Grades have become viewed as such an integral piece of academic feedback because of the way students have been conditioned. In academic contexts, grades are the ultimate output, and to most students they hold greater value than their actual learning.
However, because of the system that has developed, grades are no longer constructive information; rather, they reflect whether you are a success, or failure. And as per the late, prominent Harvard psychologist Jerome Bruner, people are most likely to use feedback as inspiration in striving to a higher standard when it comes as information, rather than reward or punishment.
Once again, at face-value, grades do provide a certain form of feedback, but this façade of coherence fails to encapsulate and evaluate students in their infinite qualitative variations to provide constructive direction.
III. The Alternatives
It is abundantly clear that grades do not effectively serve their intended purposes, so what are the alternatives?
The most prominent alternative to grades is the narrative assessment. Rather than giving students a simple grade, and perhaps added comments on an assessment, narrative evaluations provide students with detailed, individualized feedback. Students are given specific information about where they excelled, as well as areas they can improve on through actionable learning directives.
The benefits of this model are immense.
Providing nuanced and detailed feedback on a personalized basis provides students with rich, comprehensive feedback on how they can develop as thinkers while providing motivation to better learn course material.
Meanwhile, it strengthens relationships between students and their instructors and eases tension and competition amongst classmates. Moreover, it provides students with a model pervasive in the adult world, wherein people are given qualitative performance evaluations rather than unambiguous grades.
The most common objection to narrative assessments is that they are labour intensive. However, many argue that instructors already do most of the work needed to deliver narrative assessments.
Even if there is added time-cost in evaluating assessments, the educational benefits are immense.
And it isn’t as if it is an unfeasible model to implement; large public universities like UC Santa Cruz have already done so.
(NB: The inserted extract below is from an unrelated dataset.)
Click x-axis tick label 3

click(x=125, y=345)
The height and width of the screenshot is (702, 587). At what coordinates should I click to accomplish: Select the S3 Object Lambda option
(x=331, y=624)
Even Yale, one of the first schools to implement grading, is beginning to shift away from it.
Another common objection to alternative systems is that grades are necessary to sort students in applying to higher education and provide objective relative standing. However, many universities actually prefer narrative evaluations for the richness they offer.
Regardless, it isn’t as if admissions are objective, anyway. Given how competitive applications are, admissions offices ultimately look for people who are “admirable,” a qualitative feature not objectively measured. In other words, they subjectively choose who they like.
IV. The Opportunity
I’m not naïve; it’s abundantly clear that grades cannot be quickly removed from educational systems. However, a grade-less system is not a utopian fantasy. Methods like narrative evaluations can be put in place to dilute the emphasis on grades and create more hospitable, intellectually open, and cultivating learning environments for students.
Rather than being a pressure cooker of anxiety, frustration, and anger, schools can become intellectual incubators cultivating collaboration, not competition, and inspiring intellectual growth, not indolence.
Grades have long been obsolete, and the current pandemic forces us to confront that fact. It also provides us with an avenue for discourse and change.
School shouldn’t be a game. It should be a dream. And the first step toward that dream begins with addressing the issue of grades.